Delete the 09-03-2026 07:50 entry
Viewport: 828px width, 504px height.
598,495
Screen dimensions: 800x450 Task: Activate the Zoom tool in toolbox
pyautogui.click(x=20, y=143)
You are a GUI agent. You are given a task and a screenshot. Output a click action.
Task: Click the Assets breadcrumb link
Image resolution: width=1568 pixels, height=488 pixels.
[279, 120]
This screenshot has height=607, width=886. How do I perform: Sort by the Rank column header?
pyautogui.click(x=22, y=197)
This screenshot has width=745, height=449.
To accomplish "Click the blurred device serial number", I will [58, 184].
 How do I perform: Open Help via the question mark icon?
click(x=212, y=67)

* * *

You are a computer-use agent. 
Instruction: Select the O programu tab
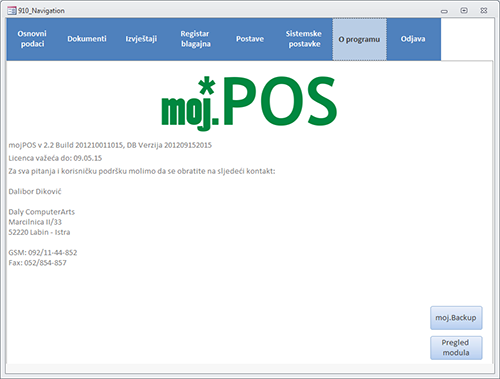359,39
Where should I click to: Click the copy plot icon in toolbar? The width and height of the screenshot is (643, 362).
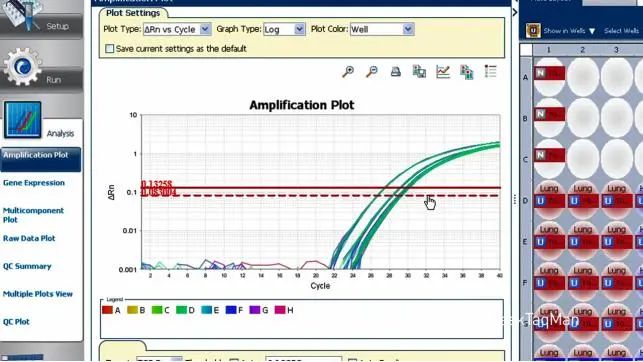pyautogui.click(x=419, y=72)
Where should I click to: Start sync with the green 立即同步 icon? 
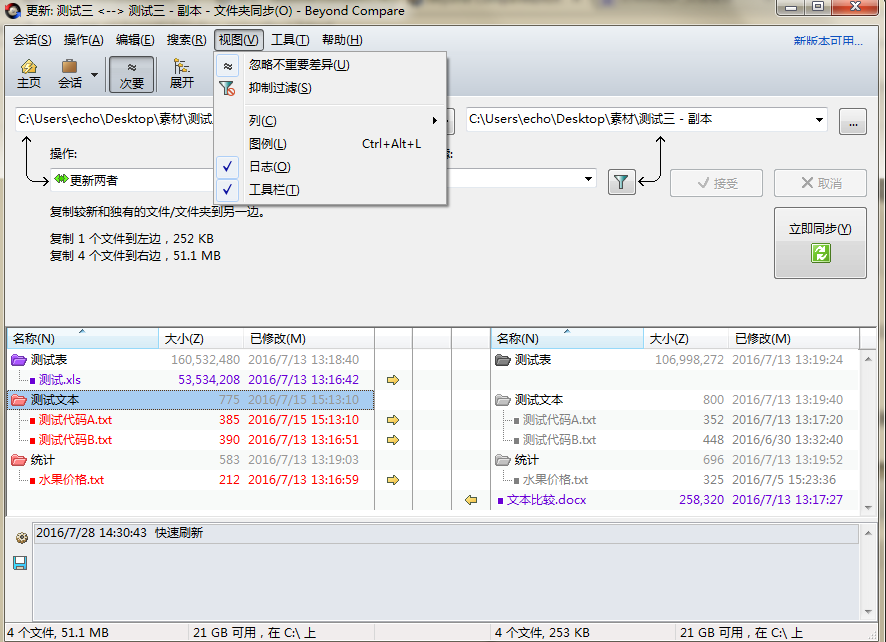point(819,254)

INSTRUCTION =
Format everything above from the line containing "Delete the 09-03-2026 07:50 entry" down to the line containing "click(x=212, y=67)" as a JSON list of strings, one string per line, with blank lines omitted.

RESULT FOR THIS EXERCISE =
[
  "Delete the 09-03-2026 07:50 entry",
  "Viewport: 828px width, 504px height.",
  "598,495",
  "Screen dimensions: 800x450 Task: Activate the Zoom tool in toolbox",
  "pyautogui.click(x=20, y=143)",
  "You are a GUI agent. You are given a task and a screenshot. Output a click action.",
  "Task: Click the Assets breadcrumb link",
  "Image resolution: width=1568 pixels, height=488 pixels.",
  "[279, 120]",
  "This screenshot has height=607, width=886. How do I perform: Sort by the Rank column header?",
  "pyautogui.click(x=22, y=197)",
  "This screenshot has width=745, height=449.",
  "To accomplish \"Click the blurred device serial number\", I will [58, 184].",
  " How do I perform: Open Help via the question mark icon?",
  "click(x=212, y=67)"
]